“Think about how awful the effect of 1.1°C above pre-Industrial temperatures has been [for our climate] and think that we are on course for a rise of 3.5°C. That is not a world in which any of us can live,” said Lord Deben, who was formerly environment secretary and recently stepped down as chair of the UK’s independent Climate Change Committee, in his keynote address.
In setting out the scale of the challenge facing society, Lord Deben called on the built environment sector to use its professionalism to drive change. To make a difference, it is about the sector using its “expertise in order to make this country more resilient – because it has to be – and mitigate climate change”.
Lord Deben also told the audience at Carbon Crunch that addressing climate change is essential for businesses to remain sustainable and called for the sector not to rely on government policy.

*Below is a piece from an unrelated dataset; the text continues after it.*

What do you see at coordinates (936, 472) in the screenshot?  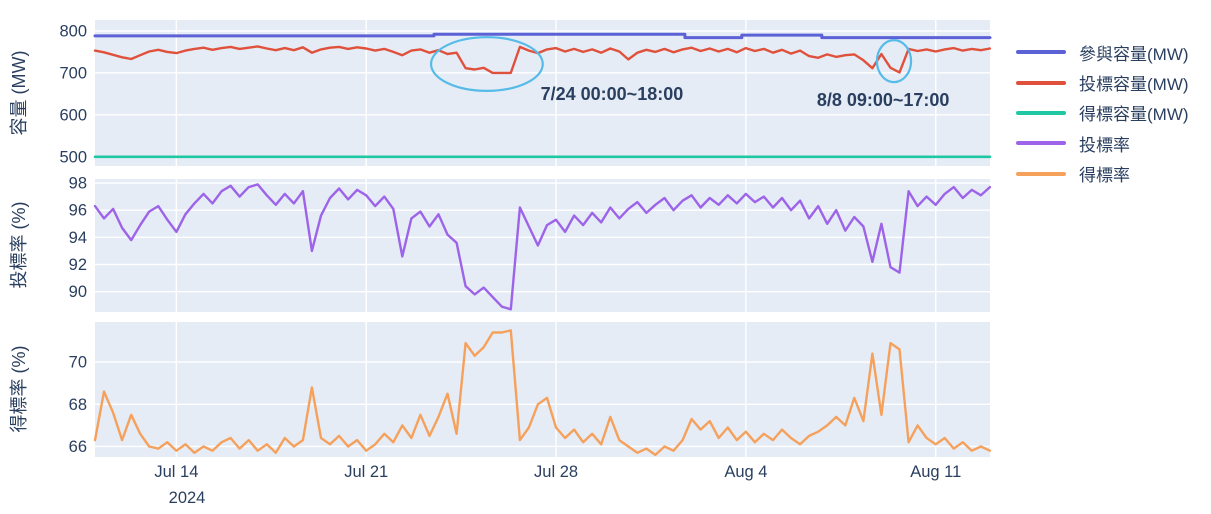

“Apart from 16 years as a government minister, I've spent my life as a businessman and therefore recognise that the most important thing in business is to discover those few things that are certain,” he said. “So start off by deciding what is actually certain and climate change is certain. There is no question that every year, whatever we do, it'll get worse in our lifetime.”
“The fundamental issue of sustainability is actually to make the business continue and the things which will enable that to happen is the recognition of the world that we now live in. At the heart of that is a world in which every year will be affected by climate change.
“If you look at what's happened in Scotland where a month's rain falls in 24 hours, you realise that the infrastructure which we have created is incapable of handling this new kind of weather.
“The problem we have is that we fail to recognise the inherent connection between creating resilience now and mitigating for the future. Those two things need to come together and governments are not facing up to the realities.”
Lord Deben warned that if action is not taken soon “the realities of life will force it” to happen and “it will be more expensive, more difficult and you will have to deliver it”.
How you influence politics is important
He added that it is the private sector that must accept those realities first because “business needs to face those facts otherwise it won't be in business”.
Nonetheless, Lord Deben said that professionals in the built environment have an individual responsibility too and he called on everyone in the sector to take the case for action on climate change to their MPs. “How you influence politics is important,” he said. “MPs only listen to their constituents, so talk about the issues and how they affect where you live from your professional point of view. If you do that, you will drive a change.”